Materials and methods

Data collection

For screening in the GEO database (GEO, https://www.ncbi.nlm.nih.gov/geo), we used the gene expression profile of human prefrontal cortex brain tissue as a criterion in order to better distinguish between healthy populations and AD patients. Two databases, GSE33000 and GSE122063, were screened using the "GEOquery" R tool. Tissue samples from the cortex of 157 healthy individuals (aged 22–106 years) and 310 individuals with Alzheimer's disease (aged 53–100 years) were chosen from the GSE33000 collection (GPL4372 platform). For validation analysis, the GSE122063 dataset (GPL16699 platform) was used, which had cortex tissues from 44 normal (ages 60–91) samples and 56 AD (ages 63–91) samples. We first selected 26 m6A RNA methylation regulators from previously published articles (Table S1). The methods used to identify m6A-related genes are consistent when applied to bulk RNA sequencing expression data. And we compared the expression profiles of 26 m6A regulators between AD and non-AD controls with an appropriate cut-off criterion: p-value < 0.05, to find differentially expressed genes associated with m6A.
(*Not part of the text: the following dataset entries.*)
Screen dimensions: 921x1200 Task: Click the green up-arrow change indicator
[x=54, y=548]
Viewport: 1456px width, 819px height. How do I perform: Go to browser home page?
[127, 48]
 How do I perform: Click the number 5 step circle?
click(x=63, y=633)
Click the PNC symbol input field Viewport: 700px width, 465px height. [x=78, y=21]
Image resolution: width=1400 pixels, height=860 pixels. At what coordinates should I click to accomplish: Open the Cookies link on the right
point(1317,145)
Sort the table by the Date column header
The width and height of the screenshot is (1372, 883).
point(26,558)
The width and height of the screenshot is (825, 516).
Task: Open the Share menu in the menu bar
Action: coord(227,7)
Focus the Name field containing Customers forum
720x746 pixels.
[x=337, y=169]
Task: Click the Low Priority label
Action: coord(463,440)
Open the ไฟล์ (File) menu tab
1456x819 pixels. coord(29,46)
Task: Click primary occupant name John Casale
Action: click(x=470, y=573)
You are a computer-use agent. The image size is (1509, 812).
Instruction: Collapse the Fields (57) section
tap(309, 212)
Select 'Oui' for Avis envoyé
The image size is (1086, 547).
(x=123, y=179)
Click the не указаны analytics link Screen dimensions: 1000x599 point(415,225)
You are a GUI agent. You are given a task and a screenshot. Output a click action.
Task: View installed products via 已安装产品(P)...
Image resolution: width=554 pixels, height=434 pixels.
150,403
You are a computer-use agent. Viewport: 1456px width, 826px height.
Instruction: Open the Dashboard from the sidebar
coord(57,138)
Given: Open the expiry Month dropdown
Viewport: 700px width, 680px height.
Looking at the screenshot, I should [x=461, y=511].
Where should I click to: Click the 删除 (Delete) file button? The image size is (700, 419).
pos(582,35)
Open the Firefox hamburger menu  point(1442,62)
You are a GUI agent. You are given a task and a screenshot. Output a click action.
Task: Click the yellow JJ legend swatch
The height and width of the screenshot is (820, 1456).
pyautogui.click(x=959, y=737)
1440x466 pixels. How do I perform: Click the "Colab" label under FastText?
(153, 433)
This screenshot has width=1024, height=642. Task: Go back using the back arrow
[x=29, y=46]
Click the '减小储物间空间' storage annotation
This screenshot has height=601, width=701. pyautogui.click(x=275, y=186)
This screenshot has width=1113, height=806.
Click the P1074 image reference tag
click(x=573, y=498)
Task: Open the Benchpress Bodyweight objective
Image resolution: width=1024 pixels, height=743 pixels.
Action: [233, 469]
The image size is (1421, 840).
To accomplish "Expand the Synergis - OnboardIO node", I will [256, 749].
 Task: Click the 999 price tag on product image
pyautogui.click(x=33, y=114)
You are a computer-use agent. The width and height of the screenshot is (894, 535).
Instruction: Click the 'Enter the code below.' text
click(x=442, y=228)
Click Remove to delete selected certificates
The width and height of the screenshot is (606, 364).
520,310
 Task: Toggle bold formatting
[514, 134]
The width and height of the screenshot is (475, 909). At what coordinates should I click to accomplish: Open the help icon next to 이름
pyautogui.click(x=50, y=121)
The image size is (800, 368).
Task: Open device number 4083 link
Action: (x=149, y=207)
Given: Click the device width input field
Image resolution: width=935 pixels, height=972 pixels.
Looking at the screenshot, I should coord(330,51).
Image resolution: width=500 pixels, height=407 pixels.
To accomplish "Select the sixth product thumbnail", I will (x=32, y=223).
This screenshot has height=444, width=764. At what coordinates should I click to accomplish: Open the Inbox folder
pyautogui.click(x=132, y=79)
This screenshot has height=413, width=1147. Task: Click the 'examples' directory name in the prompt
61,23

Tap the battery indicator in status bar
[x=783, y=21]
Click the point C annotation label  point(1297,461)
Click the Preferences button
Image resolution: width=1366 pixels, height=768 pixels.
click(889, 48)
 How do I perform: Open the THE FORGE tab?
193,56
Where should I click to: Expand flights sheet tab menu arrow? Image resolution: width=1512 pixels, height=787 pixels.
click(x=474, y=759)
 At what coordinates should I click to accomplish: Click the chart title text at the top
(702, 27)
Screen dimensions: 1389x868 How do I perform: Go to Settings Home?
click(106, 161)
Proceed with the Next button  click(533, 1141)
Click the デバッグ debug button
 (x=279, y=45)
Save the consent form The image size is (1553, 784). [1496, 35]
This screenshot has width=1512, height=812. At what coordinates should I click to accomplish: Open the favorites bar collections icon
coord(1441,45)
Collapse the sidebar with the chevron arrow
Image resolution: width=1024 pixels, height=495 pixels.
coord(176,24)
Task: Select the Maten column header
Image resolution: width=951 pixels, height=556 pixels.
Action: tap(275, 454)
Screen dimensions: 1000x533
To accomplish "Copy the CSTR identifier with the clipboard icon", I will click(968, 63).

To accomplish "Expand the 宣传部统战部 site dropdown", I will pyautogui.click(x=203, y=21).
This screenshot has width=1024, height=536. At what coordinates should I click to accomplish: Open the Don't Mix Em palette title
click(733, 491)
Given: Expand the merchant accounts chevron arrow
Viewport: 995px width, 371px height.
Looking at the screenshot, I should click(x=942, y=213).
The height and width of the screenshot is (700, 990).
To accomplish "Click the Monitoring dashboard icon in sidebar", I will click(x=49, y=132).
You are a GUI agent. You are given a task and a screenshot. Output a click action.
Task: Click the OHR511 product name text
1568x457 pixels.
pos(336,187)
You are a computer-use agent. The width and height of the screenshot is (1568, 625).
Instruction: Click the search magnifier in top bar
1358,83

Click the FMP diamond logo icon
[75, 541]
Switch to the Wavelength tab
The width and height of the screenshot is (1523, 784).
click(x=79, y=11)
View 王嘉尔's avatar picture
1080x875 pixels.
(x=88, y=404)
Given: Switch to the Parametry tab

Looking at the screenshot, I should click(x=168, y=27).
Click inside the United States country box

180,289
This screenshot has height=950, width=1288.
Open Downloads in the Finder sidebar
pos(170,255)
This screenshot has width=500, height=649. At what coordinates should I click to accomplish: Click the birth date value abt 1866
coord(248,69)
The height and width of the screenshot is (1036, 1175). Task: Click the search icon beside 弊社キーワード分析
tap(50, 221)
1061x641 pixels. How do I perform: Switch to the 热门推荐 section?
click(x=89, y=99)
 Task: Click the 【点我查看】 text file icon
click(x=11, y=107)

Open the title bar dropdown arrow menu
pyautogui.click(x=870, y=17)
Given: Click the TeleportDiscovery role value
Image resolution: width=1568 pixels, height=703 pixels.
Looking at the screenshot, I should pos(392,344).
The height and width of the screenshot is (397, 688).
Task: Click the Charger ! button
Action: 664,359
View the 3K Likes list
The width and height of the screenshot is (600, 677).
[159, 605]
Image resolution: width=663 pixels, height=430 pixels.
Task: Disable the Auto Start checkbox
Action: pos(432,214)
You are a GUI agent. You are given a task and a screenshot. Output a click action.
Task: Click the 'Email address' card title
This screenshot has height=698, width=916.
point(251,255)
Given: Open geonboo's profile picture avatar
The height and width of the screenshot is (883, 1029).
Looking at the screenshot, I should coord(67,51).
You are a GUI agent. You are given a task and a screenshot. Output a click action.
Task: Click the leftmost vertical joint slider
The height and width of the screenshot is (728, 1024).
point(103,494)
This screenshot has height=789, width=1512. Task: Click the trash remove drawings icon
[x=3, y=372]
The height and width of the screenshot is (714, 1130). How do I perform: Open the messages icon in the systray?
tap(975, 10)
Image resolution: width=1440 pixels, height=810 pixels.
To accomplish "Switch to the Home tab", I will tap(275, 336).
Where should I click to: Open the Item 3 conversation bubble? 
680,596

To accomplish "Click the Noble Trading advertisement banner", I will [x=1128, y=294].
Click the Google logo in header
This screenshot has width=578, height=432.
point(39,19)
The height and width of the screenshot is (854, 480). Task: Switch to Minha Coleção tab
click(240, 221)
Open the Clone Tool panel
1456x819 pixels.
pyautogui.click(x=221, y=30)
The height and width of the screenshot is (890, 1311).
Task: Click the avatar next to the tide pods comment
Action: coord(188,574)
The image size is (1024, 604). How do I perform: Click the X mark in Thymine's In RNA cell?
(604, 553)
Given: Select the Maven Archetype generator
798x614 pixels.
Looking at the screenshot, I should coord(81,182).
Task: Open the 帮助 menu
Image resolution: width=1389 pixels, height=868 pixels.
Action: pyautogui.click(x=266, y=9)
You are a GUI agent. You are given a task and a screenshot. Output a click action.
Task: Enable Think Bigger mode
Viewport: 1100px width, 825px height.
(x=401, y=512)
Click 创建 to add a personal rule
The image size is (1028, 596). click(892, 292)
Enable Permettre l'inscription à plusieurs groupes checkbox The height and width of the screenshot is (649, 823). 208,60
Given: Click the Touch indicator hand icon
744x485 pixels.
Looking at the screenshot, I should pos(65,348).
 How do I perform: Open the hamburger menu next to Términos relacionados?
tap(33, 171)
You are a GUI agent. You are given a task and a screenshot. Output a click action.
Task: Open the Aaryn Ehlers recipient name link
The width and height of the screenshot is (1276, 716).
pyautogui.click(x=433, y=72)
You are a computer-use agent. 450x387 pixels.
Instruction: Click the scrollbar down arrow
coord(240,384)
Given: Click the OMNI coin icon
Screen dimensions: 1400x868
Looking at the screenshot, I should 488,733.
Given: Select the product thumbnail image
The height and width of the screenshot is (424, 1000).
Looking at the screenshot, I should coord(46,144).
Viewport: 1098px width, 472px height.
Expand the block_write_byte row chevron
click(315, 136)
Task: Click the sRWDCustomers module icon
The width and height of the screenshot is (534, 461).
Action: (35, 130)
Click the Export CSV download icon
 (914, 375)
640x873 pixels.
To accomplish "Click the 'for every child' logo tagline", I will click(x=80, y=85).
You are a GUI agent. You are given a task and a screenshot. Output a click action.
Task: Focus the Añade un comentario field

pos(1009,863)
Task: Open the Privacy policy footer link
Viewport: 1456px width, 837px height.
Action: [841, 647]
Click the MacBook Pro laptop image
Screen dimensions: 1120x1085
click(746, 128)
Assessing the infiltration of immune cells

It has been suggested that m6A modulators may be key variables in regulating the immune infiltration status of AD patients. We therefore evaluated the relationship between immune infiltration data and m6A gene expression profiles. To estimate the relative abundances of 22 types of immune cells in each sample using the processed gene expression data, the CIBERSORT algorithm (https://cibersort.stanford.edu/) was employed. For each sample, CIBERSORT calculates an inverse fold product p-value using Monte Carlo sampling. Immune cell fractions were only deemed reliable when the p value was less than 0.05. Each sample had a total of 22 immune cells. The correlation coefficients between the expression of m6A-related genes and the proportion of immune cells were examined to further corroborate the link between these genes and the immune cell properties associated with AD. The Spearman correlation coefficient indicated a statistically significant relationship when the p-value was less than 0.05.

Unsupervised clustering of AD patients

We used the unsupervised clustering analysis ("ConsensusClusterPlus" R package) to divide the 310 AD samples into different groups based on the expression profiles of 26 m6A-related genes. We then used the k-means method with 1,000 iterations to reach a final classification. We decided that k = 9 was the most subtypes we could have, and we did a thorough analysis of the best number of clusters by looking at the CDF curve, the consensus matrix, and how consistent the cluster score was (> 0.9).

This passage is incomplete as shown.